Configuring the runtime to authenticate basic users

Basic users are users in the registry that are not imported in to Security Access Manager. Edit the ldap.conf file so that basic users can authenticate in Security Access Manager.

Before you begin

The following limitations apply to basic users:
  • Basic users work in minimal registry mode only.
  • Basic users cannot use global sign-on.
  • You cannot set access control lists for individual basic users. However, basic users can be members of a Security Access Manager group with access control lists.
  • Registry direct Java API does not support basic users.
  • Account and password valid settings are set to yes. You cannot modify them for basic users.
Warning: Basic users are not subject to any Security Access Manager account and password policies. They always have their account-valid and password-valid values set to yes. Basic users do not record the last login or last password change even if [ldap] enable-last-login is set. You must use the underlying registry equivalents for these capabilities.

About this task

Configure the run time so that basic users can authenticate to Security Access Manager. Basic users have limitations.

When basic-user-support is enabled, basic and full users are located by using the basic-user-principal-attribute suffix in the LDAP native user entry. If the located native user entry has full Security Access Manager user metadata then it is treated as a full user. The value of the basic-user-principal-attribute is used for the user ID even if the Security Access Manager full user metadata has a different principalName.

Basic users are managed in the corporate user registry by using LDAP management tools.

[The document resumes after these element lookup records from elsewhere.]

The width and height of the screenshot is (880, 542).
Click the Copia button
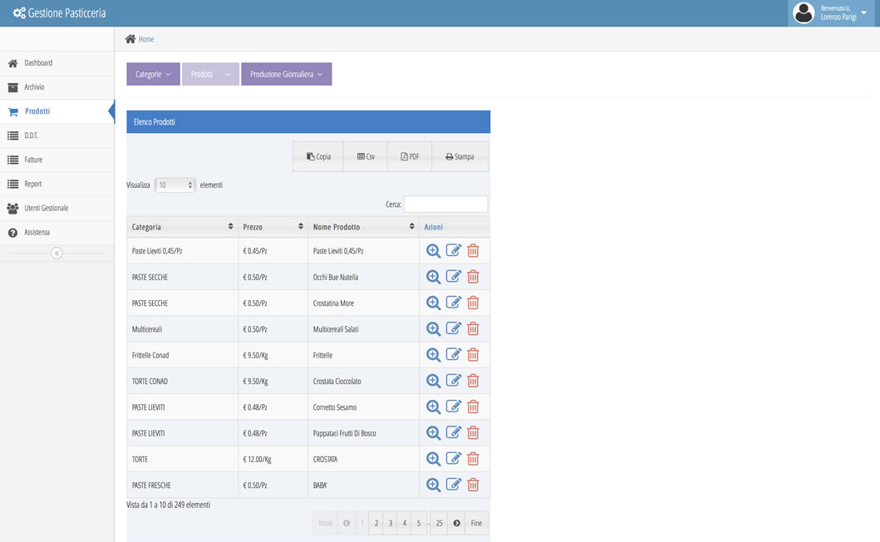318,156
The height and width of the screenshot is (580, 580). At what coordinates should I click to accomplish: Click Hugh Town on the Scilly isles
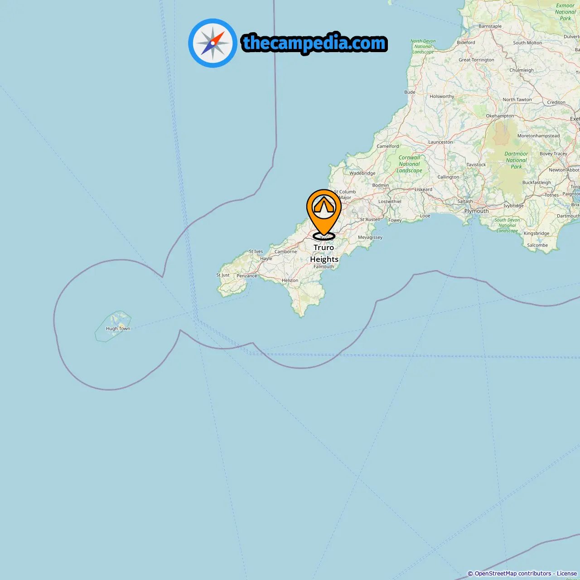coord(118,329)

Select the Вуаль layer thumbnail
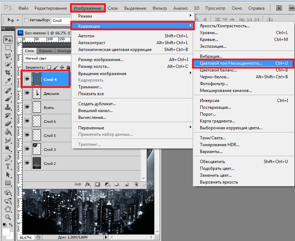click(37, 107)
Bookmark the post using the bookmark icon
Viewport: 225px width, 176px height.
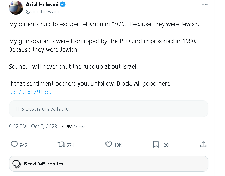(156, 144)
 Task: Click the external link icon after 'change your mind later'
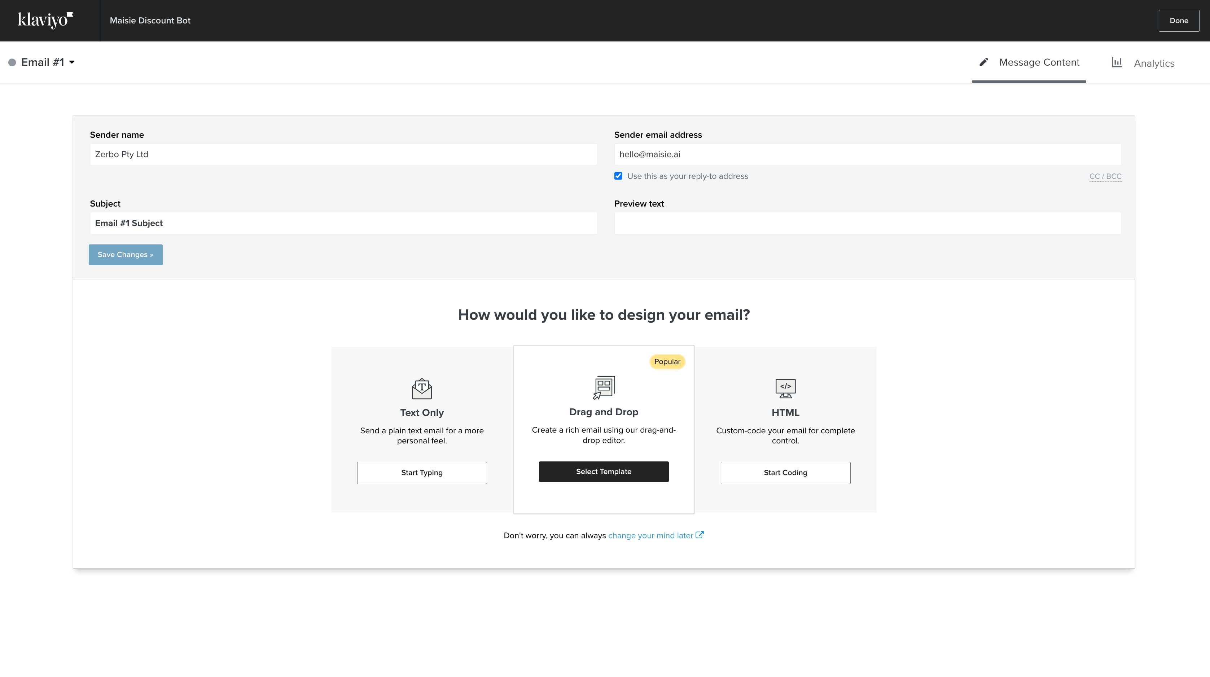click(700, 534)
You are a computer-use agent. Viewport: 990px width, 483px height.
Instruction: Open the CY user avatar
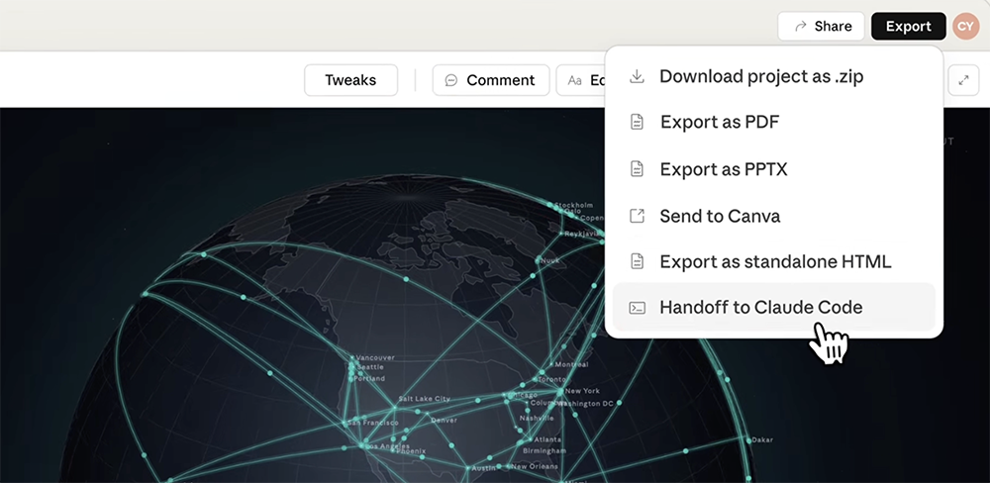965,27
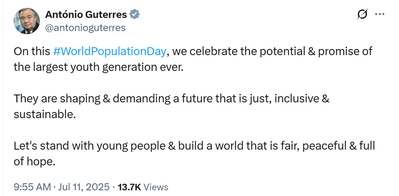
Task: Open the Grok explain-post icon
Action: tap(362, 14)
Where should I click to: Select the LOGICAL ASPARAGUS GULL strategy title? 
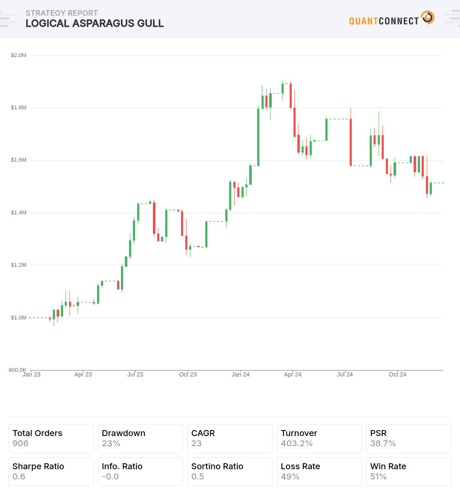coord(95,23)
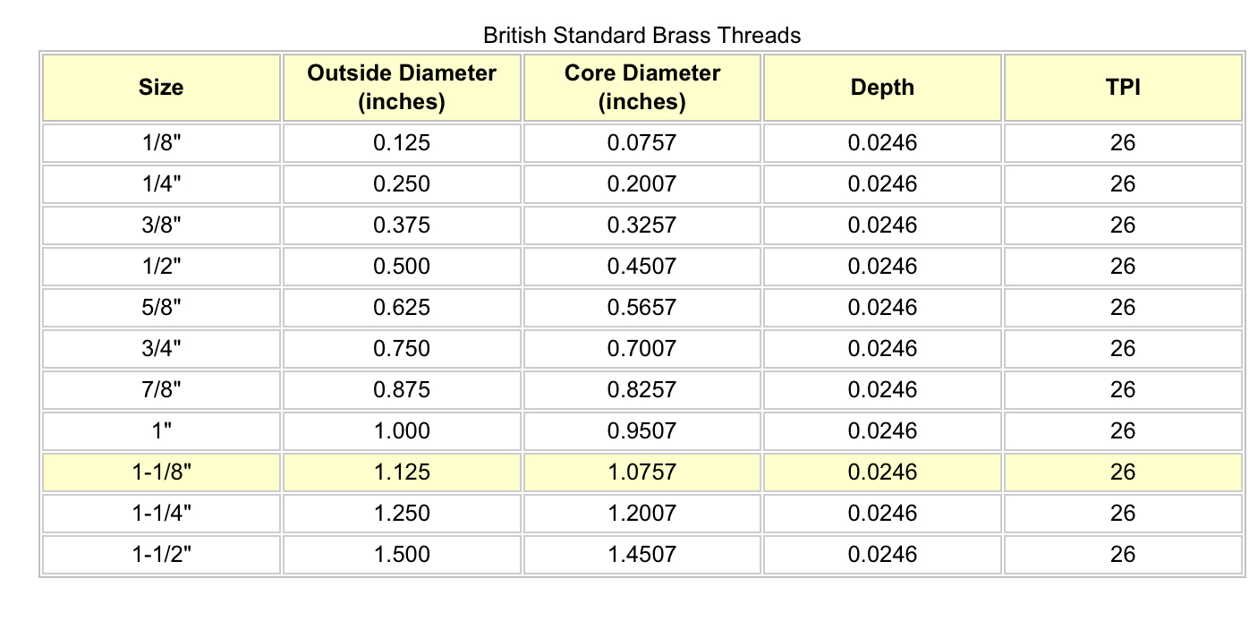Click the 0.750 outside diameter value

tap(402, 349)
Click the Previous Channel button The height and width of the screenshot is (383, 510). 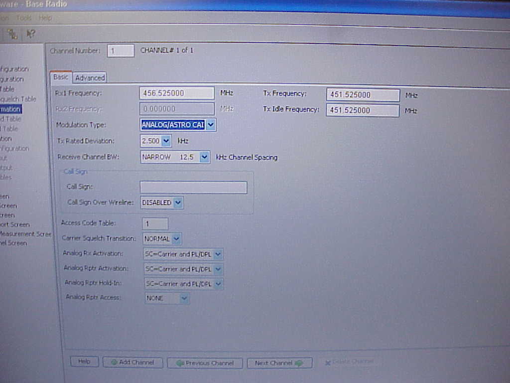point(205,363)
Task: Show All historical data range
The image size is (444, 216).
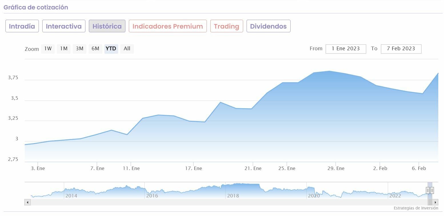Action: [x=127, y=49]
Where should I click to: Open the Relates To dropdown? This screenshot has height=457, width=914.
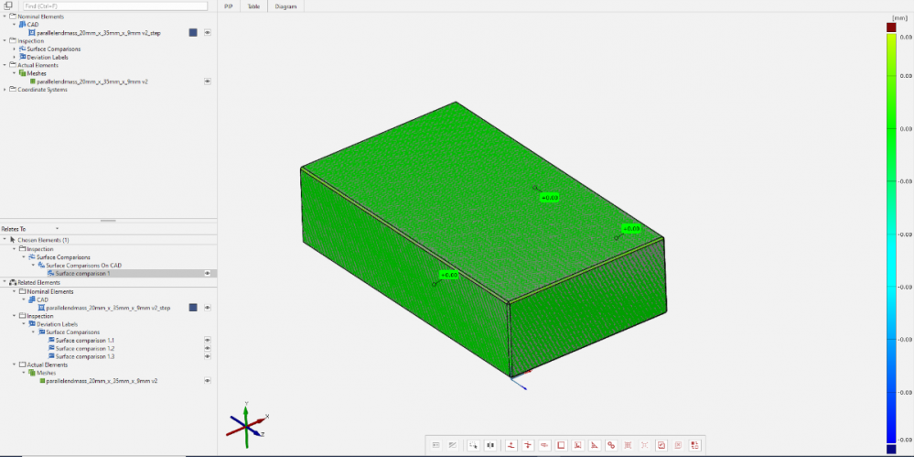[x=57, y=228]
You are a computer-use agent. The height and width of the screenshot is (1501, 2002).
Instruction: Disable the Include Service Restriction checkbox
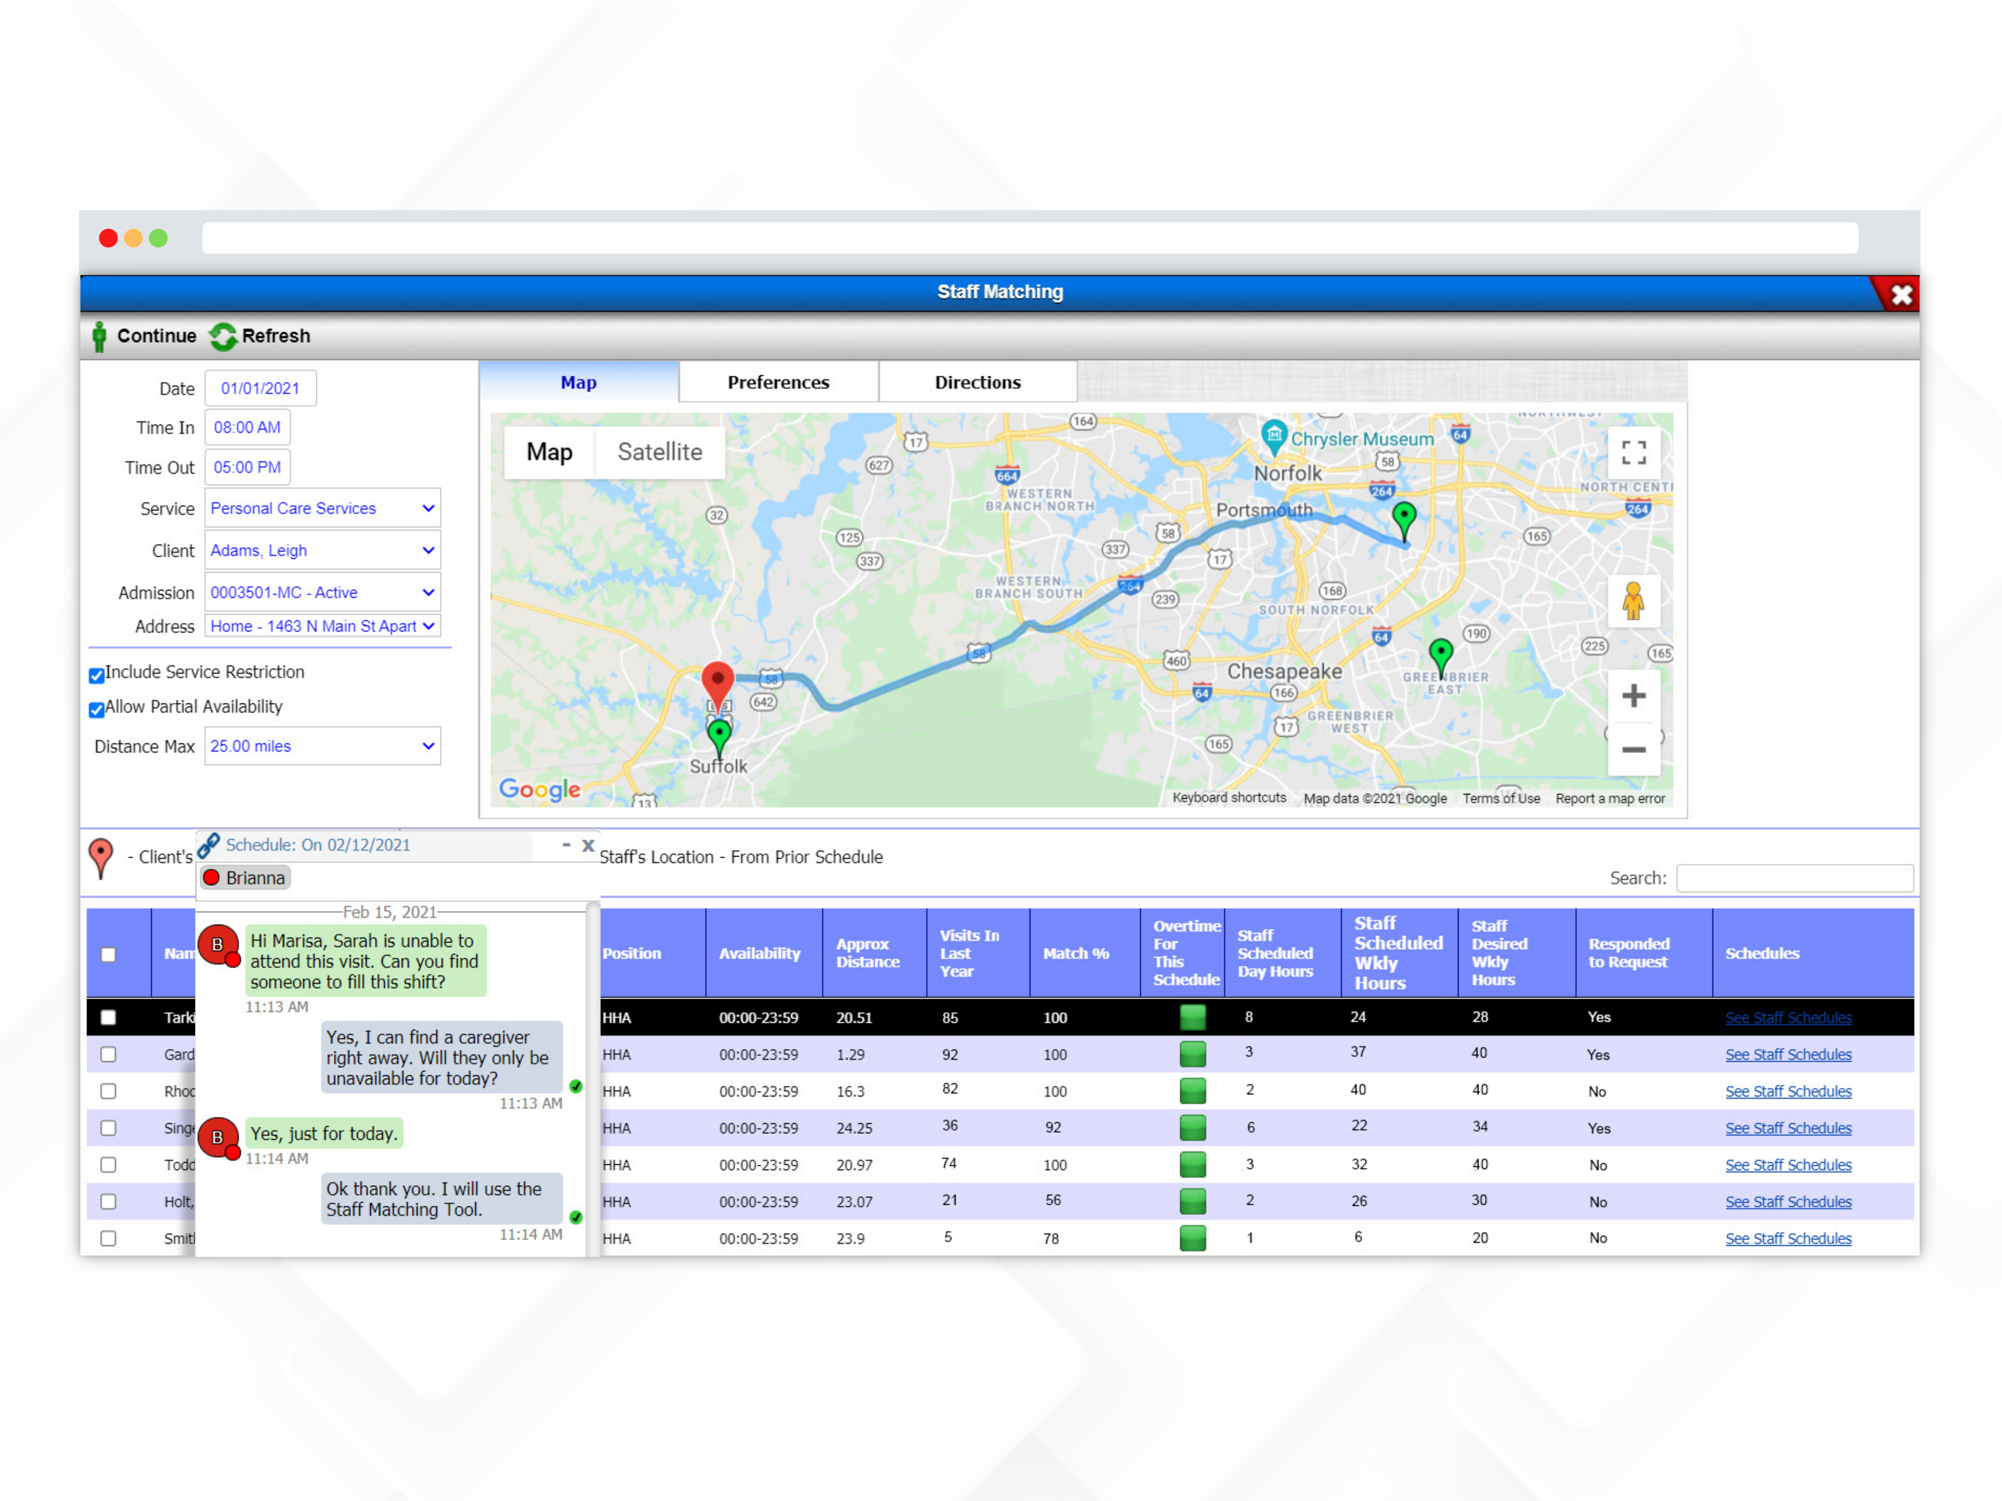[x=97, y=674]
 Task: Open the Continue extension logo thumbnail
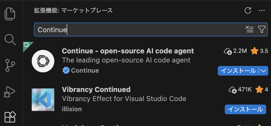(43, 61)
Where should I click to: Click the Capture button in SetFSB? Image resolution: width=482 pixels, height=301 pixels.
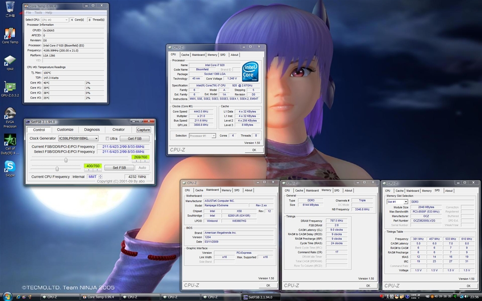click(144, 130)
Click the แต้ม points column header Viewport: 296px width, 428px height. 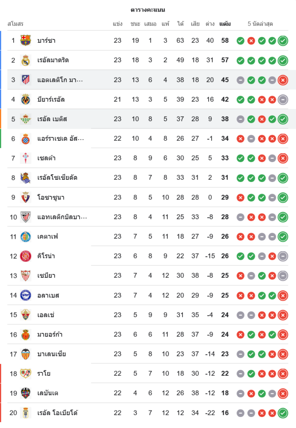pyautogui.click(x=225, y=24)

These users are not managed through Security Access Manager, except when you change and reset passwords for basic users.

When searching for basic or full users, Security Access Manager:
  • Uses the configured basic-user-principal-attribute and the user-search-filter values to locate users in the registry.
  • Searches all suffixes that are defined by basic-user-search-suffix entries and in the order that they are defined, unless basic-user-suffix-optimizer is enabled. If no basic-user-search-suffix entries are specified, all suffixes are searched in an unspecified order.
  • If basic-user-suffix-optimizer is enabled, a hit count is kept for each suffix that is used to search for users. The suffix search order is based on a dynamic most-used suffix order. This dynamic search order is not used if basic-user-no-duplicates is enabled since in that situation, all suffixes must be searched to ensure that there are no duplicates, thus the order is irrelevant.

Procedure

  1. Log in the local management interface.
  2. From the top menu, select Secure Web Settings > Manage > Runtime Component.
  3. Click Manage > Configuration Files.
  4. Select ldap.conf.
  5. Add the following lines under the [ldap] stanza.
    basic-user-support = yes
    Set this option to yes to support basic users.
    basic-user-principal-attribute = <uid>
    This attribute is the principalName of the basic and full users.
    basic-user-search-suffix = <DN>
    Set this option for each suffix to search for full and basic users. This must include suffixes to search on the primary LDAP server and all federated registries.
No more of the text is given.